WHAT TO PRODUCE:
Exact copies of the lines from the one holding "The height and" through the last line of the entries below are to be printed, with pictures omitted.

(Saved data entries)
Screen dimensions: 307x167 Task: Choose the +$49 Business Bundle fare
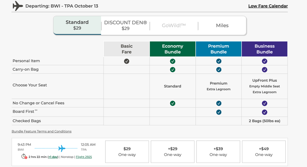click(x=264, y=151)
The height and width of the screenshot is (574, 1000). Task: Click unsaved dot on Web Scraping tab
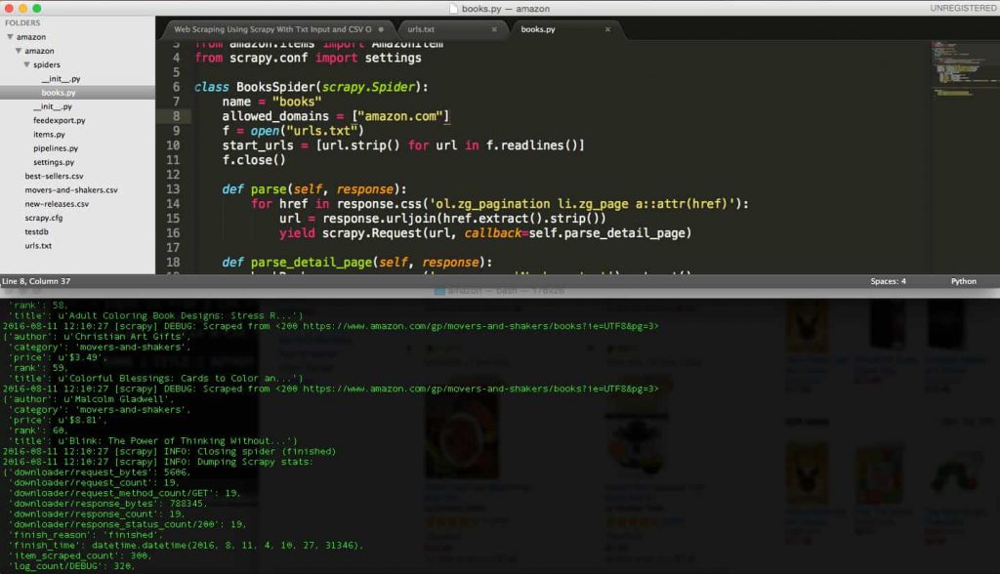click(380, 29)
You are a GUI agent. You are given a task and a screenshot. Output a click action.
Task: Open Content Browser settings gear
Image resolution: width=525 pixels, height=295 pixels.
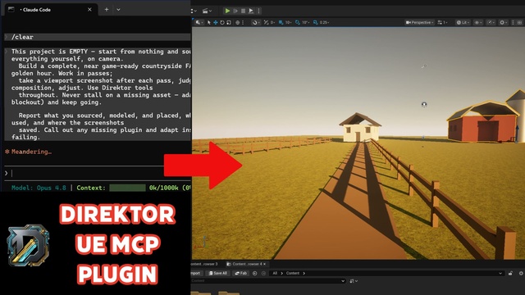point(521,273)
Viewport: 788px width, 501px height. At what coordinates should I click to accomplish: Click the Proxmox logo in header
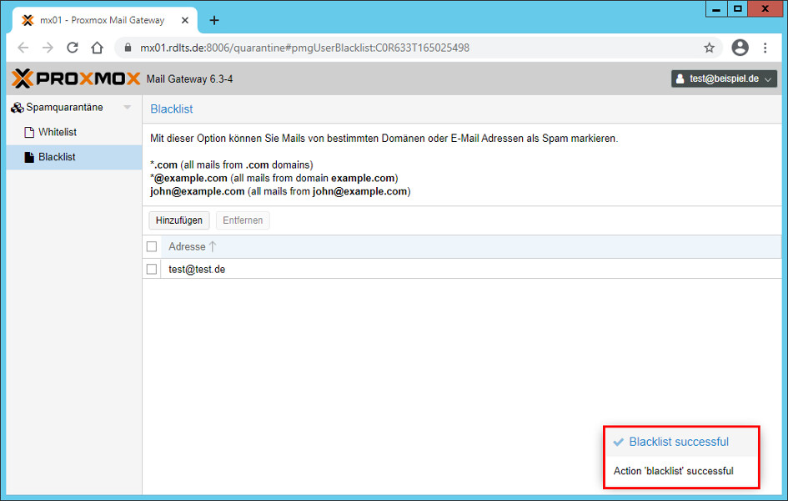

OUTPUT OF THE EXERCISE:
The height and width of the screenshot is (574, 1000). Task: Click unsaved dot on Web Scraping tab
click(380, 29)
You are a GUI agent. You are given a task and a screenshot. Output a click action.
Task: Open Content Browser settings gear
Image resolution: width=525 pixels, height=295 pixels.
point(521,273)
Viewport: 788px width, 501px height. At what coordinates should I click to accomplish: Click the Proxmox logo in header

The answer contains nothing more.